* _WORK TO COMPLETE_
Note every line in the entries that contains the string "policy", and copy it.

Collected data entries:
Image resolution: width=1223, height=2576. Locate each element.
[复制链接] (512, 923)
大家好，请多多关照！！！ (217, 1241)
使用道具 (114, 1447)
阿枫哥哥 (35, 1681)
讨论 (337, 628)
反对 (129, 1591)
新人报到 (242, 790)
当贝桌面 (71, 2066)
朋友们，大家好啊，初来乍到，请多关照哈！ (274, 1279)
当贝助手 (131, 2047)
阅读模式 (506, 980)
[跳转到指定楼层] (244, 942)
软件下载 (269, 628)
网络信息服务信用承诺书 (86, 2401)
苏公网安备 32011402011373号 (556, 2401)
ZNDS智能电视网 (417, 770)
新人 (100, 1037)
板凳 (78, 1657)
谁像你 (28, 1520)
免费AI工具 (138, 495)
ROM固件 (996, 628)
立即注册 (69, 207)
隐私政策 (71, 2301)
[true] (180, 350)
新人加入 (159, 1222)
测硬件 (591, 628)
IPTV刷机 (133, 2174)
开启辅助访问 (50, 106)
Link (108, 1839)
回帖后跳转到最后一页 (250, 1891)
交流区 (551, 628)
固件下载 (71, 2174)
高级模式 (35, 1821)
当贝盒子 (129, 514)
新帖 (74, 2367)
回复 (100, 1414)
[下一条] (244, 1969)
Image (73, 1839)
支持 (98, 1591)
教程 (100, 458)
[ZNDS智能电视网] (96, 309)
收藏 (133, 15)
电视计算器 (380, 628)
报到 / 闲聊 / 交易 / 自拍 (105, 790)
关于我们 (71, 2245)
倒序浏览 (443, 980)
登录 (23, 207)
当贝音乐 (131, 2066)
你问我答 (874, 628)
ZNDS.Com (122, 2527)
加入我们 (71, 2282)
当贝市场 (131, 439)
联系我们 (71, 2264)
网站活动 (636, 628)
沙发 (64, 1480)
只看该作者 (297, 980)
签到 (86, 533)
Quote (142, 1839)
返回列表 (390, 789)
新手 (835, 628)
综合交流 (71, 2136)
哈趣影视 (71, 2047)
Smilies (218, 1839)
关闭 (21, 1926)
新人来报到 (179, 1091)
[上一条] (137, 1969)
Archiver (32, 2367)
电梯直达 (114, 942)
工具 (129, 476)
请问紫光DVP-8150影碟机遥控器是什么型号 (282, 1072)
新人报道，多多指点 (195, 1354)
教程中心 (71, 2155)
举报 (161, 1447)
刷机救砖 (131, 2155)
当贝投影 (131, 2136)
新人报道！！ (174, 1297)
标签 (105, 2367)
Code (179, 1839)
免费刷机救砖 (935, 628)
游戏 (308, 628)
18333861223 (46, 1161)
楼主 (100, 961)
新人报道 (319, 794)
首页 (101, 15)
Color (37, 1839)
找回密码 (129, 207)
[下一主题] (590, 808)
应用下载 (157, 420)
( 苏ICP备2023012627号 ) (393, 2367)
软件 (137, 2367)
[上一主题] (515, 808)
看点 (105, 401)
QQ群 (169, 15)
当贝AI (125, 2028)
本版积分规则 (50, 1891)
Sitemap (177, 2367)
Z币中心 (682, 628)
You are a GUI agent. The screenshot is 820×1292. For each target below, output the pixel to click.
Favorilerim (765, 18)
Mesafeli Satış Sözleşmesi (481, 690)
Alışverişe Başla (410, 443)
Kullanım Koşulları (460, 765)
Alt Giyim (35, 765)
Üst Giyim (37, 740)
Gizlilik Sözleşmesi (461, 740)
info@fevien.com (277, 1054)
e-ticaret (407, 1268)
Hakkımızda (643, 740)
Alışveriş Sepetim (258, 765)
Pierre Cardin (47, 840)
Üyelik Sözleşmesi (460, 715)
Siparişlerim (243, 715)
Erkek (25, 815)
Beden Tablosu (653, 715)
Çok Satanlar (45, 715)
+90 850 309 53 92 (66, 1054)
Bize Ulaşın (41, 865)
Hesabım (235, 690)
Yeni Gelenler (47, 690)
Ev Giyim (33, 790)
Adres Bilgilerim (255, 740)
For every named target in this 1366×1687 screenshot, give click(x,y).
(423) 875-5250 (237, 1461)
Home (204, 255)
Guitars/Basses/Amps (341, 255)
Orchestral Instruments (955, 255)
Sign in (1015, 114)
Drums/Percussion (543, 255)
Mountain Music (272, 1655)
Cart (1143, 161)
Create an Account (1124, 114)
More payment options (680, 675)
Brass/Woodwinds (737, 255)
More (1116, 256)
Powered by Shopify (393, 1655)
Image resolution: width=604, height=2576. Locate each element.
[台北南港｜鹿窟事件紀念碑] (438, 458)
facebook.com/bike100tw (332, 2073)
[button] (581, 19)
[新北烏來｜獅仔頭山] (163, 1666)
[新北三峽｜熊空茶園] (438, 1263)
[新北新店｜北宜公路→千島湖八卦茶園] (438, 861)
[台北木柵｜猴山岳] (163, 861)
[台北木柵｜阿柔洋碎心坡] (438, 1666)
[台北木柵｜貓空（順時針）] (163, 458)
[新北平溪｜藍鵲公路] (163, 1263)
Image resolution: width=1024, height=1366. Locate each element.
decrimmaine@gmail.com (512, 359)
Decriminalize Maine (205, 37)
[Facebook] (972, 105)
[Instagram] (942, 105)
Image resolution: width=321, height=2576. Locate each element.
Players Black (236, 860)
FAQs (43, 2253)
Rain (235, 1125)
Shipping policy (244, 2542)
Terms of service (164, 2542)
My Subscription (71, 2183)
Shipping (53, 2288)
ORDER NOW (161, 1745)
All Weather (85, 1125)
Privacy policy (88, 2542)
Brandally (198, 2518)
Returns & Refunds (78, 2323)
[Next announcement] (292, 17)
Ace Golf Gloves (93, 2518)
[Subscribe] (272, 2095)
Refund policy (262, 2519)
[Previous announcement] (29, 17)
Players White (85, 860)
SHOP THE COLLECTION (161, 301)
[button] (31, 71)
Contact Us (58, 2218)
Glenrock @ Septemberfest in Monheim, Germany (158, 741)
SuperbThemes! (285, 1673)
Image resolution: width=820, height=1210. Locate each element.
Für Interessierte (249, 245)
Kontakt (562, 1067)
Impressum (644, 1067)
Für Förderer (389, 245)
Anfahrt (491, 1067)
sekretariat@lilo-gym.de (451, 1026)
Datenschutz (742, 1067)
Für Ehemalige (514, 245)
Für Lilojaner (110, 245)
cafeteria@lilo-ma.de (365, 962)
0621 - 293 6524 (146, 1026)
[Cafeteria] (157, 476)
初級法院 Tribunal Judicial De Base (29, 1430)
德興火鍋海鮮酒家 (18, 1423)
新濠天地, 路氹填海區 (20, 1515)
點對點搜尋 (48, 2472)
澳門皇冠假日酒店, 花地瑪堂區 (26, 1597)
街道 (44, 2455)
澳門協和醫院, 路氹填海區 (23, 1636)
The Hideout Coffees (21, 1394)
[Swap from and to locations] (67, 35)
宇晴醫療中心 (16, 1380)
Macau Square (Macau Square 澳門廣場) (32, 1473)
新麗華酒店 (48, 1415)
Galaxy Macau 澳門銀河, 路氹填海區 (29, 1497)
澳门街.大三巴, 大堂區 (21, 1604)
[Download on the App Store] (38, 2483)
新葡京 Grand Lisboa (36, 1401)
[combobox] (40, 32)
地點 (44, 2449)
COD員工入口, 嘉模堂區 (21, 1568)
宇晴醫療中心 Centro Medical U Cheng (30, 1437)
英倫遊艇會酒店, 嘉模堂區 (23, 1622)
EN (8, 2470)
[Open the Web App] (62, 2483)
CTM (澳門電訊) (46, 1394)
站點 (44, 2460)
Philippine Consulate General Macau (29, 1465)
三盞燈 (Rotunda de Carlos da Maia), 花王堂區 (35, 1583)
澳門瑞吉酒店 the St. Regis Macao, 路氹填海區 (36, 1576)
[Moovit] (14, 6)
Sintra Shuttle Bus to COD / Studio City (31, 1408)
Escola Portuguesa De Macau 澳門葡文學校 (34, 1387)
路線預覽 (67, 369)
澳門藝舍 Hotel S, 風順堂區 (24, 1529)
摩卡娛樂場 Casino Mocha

* _RESULT_
Shipping policy (244, 2542)
Privacy policy (88, 2542)
Refund policy (262, 2519)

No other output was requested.